**GOAL OF THE EXERCISE**.
After locating the line with "Click the Microsoft Outlook title link" in the data that follows, return it and every later line exactly, up to and including the line with "Task: Close the Create an app dialog".

**SUPPLIED DATA**.
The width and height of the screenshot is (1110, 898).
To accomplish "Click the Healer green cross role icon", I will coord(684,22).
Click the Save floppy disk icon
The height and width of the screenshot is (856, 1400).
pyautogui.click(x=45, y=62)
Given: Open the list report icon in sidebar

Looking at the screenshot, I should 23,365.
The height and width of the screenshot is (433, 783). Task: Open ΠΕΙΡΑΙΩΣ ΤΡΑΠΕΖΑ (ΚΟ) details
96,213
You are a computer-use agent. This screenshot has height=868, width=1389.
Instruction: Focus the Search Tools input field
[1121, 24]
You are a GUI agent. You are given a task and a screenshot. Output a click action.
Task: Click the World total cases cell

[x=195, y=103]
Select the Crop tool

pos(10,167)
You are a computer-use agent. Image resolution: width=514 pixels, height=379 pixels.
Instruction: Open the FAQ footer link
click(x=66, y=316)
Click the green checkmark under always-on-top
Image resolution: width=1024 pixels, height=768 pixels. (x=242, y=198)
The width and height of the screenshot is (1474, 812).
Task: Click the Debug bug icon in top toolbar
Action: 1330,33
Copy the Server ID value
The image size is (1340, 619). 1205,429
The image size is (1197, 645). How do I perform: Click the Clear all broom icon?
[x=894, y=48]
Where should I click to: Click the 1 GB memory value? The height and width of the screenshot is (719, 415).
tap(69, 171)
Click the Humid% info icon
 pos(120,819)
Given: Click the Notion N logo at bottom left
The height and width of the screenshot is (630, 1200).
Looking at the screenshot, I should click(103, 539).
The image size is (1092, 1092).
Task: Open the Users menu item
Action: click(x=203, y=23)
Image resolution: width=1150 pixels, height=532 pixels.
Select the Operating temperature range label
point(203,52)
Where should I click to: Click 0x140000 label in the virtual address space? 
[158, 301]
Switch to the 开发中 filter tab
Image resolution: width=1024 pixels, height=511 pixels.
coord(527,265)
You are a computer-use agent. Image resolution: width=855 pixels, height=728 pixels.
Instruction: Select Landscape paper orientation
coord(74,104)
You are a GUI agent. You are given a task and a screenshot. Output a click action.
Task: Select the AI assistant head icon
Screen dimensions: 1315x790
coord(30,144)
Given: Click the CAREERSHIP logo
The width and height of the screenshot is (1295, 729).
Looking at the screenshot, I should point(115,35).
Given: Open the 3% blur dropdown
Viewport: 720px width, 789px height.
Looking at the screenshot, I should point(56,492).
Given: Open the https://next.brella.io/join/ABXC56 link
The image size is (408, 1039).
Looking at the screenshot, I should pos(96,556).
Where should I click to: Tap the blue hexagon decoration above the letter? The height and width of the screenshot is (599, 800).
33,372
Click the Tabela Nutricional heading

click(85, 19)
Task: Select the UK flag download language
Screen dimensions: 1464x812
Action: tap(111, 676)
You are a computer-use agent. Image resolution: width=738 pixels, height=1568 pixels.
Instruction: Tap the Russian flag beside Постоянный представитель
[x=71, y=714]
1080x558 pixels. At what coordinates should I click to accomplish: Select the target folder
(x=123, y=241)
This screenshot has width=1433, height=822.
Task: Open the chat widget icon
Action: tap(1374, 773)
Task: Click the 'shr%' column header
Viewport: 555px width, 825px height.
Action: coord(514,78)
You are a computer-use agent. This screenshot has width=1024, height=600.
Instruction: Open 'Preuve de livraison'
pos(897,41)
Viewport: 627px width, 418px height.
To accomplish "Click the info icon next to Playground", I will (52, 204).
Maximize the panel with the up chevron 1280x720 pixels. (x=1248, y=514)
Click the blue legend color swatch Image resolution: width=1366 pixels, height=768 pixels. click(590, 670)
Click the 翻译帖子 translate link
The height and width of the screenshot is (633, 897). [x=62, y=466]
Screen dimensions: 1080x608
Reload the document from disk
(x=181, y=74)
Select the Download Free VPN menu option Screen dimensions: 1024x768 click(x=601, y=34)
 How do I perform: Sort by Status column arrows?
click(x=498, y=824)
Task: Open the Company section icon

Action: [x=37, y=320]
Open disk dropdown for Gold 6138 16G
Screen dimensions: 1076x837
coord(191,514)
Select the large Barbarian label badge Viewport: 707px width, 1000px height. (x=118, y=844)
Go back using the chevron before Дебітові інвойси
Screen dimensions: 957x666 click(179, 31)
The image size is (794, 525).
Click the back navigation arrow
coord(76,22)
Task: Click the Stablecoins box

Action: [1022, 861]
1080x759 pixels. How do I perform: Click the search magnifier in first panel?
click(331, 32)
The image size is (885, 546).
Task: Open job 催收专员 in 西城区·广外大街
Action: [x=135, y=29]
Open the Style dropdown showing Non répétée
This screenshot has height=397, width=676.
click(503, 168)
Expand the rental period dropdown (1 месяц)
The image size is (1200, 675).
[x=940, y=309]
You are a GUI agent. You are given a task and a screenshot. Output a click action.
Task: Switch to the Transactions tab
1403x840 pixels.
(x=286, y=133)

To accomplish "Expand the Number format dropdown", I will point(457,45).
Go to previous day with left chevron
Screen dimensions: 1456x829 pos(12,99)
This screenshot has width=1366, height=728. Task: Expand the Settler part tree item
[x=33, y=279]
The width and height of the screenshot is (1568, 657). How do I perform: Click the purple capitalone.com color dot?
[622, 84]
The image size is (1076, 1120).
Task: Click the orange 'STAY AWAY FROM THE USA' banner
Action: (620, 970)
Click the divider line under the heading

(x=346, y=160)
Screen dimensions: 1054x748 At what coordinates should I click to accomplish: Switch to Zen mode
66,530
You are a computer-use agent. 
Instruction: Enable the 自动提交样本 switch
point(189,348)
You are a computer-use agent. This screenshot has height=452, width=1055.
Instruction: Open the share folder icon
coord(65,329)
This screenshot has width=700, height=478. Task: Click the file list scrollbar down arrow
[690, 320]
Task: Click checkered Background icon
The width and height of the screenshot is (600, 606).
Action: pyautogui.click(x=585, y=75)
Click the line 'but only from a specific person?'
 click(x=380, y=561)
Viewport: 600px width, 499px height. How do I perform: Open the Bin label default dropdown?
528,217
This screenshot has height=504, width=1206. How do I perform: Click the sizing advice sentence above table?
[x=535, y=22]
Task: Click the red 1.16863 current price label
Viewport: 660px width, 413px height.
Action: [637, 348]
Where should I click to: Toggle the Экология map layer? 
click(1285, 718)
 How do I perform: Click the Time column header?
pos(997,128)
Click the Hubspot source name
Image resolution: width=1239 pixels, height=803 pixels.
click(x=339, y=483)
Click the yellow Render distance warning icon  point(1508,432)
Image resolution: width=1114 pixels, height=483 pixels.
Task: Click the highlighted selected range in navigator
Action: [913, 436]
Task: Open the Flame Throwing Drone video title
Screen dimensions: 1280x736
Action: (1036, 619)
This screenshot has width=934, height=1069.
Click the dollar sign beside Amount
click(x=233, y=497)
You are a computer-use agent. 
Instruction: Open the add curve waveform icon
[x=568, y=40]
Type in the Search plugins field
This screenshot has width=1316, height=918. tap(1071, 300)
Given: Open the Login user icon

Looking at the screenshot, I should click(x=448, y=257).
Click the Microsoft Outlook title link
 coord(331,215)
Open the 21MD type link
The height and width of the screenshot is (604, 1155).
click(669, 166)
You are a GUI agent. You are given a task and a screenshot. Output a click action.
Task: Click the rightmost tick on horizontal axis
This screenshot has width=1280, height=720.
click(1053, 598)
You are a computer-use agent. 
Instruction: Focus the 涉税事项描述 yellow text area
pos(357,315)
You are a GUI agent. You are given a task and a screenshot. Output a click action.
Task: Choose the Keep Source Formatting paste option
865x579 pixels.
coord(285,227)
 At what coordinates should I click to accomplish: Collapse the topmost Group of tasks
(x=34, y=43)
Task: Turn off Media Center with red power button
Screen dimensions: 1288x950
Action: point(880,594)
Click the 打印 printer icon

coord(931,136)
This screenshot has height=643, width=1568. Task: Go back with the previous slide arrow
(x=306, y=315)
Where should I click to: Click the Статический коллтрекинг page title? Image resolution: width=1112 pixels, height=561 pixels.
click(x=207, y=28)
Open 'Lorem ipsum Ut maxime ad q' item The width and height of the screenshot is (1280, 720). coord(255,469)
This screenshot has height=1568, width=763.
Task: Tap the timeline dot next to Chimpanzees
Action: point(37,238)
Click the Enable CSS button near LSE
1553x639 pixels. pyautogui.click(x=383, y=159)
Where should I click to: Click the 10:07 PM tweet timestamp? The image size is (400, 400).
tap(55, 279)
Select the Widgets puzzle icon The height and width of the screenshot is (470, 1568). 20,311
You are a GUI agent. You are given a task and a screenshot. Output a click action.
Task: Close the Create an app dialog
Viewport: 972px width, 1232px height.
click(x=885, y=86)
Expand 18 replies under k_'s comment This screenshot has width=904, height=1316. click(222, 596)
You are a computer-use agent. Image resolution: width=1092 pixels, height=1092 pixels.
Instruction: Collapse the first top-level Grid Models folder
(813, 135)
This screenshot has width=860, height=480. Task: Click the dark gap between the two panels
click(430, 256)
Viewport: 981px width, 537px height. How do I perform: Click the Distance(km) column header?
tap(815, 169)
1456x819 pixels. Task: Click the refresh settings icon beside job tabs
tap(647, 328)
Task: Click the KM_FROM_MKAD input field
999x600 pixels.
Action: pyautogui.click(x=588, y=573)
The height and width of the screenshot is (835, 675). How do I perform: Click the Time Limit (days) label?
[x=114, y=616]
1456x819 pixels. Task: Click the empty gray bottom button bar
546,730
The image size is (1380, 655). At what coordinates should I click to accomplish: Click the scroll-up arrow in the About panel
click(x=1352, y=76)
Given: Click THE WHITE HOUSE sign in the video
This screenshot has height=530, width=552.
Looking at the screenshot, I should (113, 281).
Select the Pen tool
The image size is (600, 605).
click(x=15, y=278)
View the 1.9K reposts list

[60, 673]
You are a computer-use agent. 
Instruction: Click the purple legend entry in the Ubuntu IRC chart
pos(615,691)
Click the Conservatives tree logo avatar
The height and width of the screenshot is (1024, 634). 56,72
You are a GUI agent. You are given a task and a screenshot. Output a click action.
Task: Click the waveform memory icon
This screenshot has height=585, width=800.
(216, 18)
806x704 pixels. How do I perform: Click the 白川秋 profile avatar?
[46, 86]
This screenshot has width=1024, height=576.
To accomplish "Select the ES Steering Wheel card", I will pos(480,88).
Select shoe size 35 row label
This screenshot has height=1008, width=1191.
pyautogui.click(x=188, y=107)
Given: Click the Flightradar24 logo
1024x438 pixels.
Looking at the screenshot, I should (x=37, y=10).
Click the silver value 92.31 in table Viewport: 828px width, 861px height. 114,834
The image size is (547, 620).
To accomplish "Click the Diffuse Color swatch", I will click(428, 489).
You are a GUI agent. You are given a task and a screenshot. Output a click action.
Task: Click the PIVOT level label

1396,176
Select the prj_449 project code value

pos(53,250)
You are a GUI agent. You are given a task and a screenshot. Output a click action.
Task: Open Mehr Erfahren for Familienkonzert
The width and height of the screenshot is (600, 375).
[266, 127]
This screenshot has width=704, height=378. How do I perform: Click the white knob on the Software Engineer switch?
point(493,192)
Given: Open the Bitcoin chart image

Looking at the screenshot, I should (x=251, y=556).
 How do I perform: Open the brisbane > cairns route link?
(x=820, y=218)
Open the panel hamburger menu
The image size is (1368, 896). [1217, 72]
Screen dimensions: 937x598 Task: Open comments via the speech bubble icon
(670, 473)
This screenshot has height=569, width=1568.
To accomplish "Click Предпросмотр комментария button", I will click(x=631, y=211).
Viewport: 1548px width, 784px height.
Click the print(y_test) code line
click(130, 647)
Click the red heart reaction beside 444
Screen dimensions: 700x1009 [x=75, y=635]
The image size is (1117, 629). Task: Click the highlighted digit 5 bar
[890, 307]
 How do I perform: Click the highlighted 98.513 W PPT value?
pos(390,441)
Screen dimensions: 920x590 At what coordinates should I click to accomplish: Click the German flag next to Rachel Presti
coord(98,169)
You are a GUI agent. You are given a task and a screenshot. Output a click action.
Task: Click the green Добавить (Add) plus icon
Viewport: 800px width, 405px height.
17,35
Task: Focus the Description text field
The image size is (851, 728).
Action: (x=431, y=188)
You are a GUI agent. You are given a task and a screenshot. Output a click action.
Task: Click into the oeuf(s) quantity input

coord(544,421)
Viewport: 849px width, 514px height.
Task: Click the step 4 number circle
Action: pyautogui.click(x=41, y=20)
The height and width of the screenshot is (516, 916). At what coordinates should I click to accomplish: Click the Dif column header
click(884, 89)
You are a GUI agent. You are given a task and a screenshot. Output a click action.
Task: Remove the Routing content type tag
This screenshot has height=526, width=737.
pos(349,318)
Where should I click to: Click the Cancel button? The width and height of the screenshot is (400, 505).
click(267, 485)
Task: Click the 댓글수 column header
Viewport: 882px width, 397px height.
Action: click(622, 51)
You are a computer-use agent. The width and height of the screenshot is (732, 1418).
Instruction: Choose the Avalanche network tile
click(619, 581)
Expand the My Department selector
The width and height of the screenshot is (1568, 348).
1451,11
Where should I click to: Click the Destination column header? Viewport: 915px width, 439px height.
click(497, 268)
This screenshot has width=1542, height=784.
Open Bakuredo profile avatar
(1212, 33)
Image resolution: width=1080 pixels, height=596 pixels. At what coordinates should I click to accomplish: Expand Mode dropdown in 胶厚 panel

**WRITTEN REPLY**.
Click the Microsoft Outlook title link
 coord(331,215)
Open the 21MD type link
The height and width of the screenshot is (604, 1155).
click(669, 166)
You are a GUI agent. You are given a task and a screenshot. Output a click action.
Task: Click the rightmost tick on horizontal axis
This screenshot has width=1280, height=720.
click(1053, 598)
You are a computer-use agent. 
Instruction: Focus the 涉税事项描述 yellow text area
pos(357,315)
You are a GUI agent. You are given a task and a screenshot. Output a click action.
Task: Choose the Keep Source Formatting paste option
865x579 pixels.
coord(285,227)
 At what coordinates should I click to accomplish: Collapse the topmost Group of tasks
(x=34, y=43)
Task: Turn off Media Center with red power button
Screen dimensions: 1288x950
Action: point(880,594)
Click the 打印 printer icon

coord(931,136)
This screenshot has height=643, width=1568. Task: Go back with the previous slide arrow
(x=306, y=315)
Where should I click to: Click the Статический коллтрекинг page title? Image resolution: width=1112 pixels, height=561 pixels.
click(x=207, y=28)
Open 'Lorem ipsum Ut maxime ad q' item The width and height of the screenshot is (1280, 720). coord(255,469)
This screenshot has height=1568, width=763.
Task: Tap the timeline dot next to Chimpanzees
Action: point(37,238)
Click the Enable CSS button near LSE
1553x639 pixels. pyautogui.click(x=383, y=159)
Where should I click to: Click the 10:07 PM tweet timestamp? The image size is (400, 400).
tap(55, 279)
Select the Widgets puzzle icon The height and width of the screenshot is (470, 1568). 20,311
You are a GUI agent. You are given a task and a screenshot. Output a click action.
Task: Close the Create an app dialog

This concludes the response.